Nata nel 1956, l’ADI Associazione per il Disegno Industriale riunisce imprese, designer, ricercatori, insegnanti, critici, giornalisti intorno ai temi del design: progetto, consumo, riciclo, formazione. Questo ha fatto sì che ADI diventasse protagonista dello sviluppo del disegno industriale come fenomeno culturale ed economico.

Elesa, fondata nel 1941, è stata invitata da ADI a riprova del fatto che l’Azienda monzese viene ufficialmente riconosciuta per la sua progettazione dal design innovativo nel settore della componentistica meccanica, un settore che fino ad allora aveva dedicato poca attenzione alle soluzioni formali.

I due prodotti esposti

Carlo Bertani, amministratore delegato di Elesa, con i due prodotti esposti al museo del design.

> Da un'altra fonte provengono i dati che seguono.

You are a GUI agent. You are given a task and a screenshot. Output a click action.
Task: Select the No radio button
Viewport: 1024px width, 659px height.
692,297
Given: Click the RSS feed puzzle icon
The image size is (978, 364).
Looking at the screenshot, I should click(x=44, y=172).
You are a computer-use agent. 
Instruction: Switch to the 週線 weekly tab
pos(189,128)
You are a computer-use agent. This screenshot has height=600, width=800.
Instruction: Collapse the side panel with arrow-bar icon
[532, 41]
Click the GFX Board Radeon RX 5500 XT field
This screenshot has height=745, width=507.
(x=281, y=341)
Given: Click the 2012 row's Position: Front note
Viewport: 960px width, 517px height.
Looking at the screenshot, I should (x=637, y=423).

I prodotti Elesa esposti nel nuovo ADI design Museum sono: il volantino di manovra con indicatore di posizione EWW. 240 e il volantino di manovra ECW. 375 della linea Ergostyle, nati dalla stretta collaborazione di Elesa con l’Architetto Giorgio Decursu (1927 – 2012), designer specialista nel progetto di macchine complesse destinate all’industria, che riportava a misura d’uomo riuscendo a fondere esigenze ergonomiche, efficienza e qualità estetica. La giuria del premio Compasso d’Oro di allora (1994) giustificava così le ragioni del premio conferito ai due volantini: “Risultato di una concentrazione morfologica estrema ed essenziale in un settore dove le soluzioni formali sono normalmente trascurate. Il cerchio viene focalizzato ed enfatizzato fino a diventare qualcosa di metafisico.”

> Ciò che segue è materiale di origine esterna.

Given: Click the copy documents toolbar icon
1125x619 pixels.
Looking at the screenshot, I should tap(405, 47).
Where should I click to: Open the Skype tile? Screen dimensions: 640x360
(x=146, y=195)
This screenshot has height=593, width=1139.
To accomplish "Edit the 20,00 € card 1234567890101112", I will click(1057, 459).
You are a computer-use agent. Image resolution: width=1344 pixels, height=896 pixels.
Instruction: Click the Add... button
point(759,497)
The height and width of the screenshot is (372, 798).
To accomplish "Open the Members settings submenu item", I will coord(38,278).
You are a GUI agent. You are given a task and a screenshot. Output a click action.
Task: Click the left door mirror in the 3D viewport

All’inaugurazione del Museo e alla visita in anteprima esclusiva dell’evento era presente anche l’Ing. Carlo Bertani, Amministratore Delegato di Elesa, che ha dichiarato: “Ancora una volta ci sentiamo particolarmente onorati di partecipare ad una iniziativa di ADI con i nostri prodotti che, pur essendo progettati per una funzionalità tipicamente meccanica, si distinguono per un loro design unico riconosciuto da un’Associazione per il Design Industriale tanto importante come l’ADI. Siamo anche orgogliosi come azienda del territorio di contribuire a questa iniziativa, che nasce in un contesto, quello della città di Milano, che si conferma ancora una volta città capitale del design.”

Elesa

Fin dalla fine degli anni ’50, Elesa si è inserita all’interno di quel processo culturale di revisione estetica della macchina utensile che ha origine proprio allora, innovando il design dei propri componenti tradizionali destinati all’industria meccanica, delle macchine e delle attrezzature industriali. La cura estetica e la cultura del design, unitamente alla ricerca ergonomica e alla tradizionale qualità del prodotto “bello e ben fatto”, sono i principi di base dello sviluppo dei prodotti in casa Elesa.

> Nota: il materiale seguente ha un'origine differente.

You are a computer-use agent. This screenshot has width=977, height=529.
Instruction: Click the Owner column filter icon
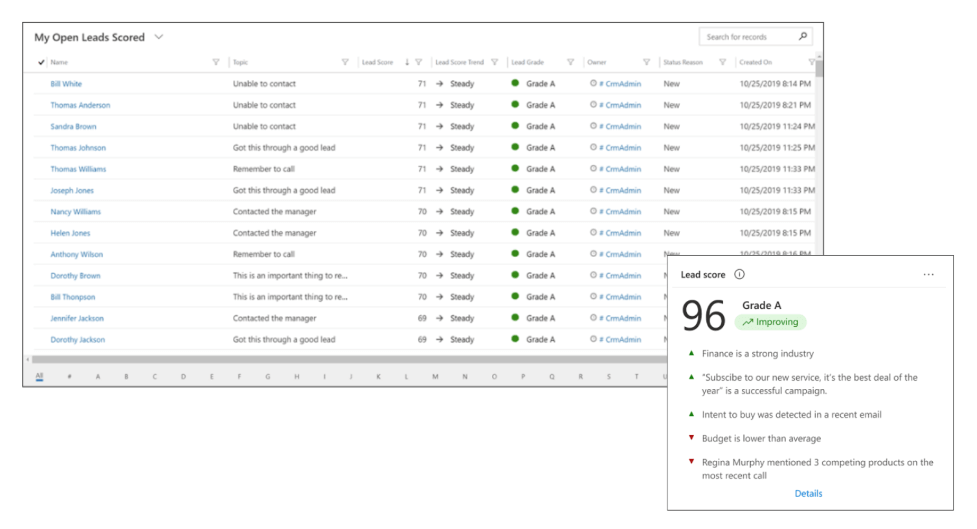[x=646, y=62]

Una filosofia che l’azienda non ha mai abbandonato nel corso di decenni e che ha portato alla creazione di prodotti “unici e inconfondibili”. E difatti nel, corso degli anni, 43 premi per il design industriale sono stati attribuiti a Elesa dalle più prestigiose giurie internazionali: la IF, il Design Center Stuttgart e il Red Dot Award in Germania e il Good Design Award in Giappone.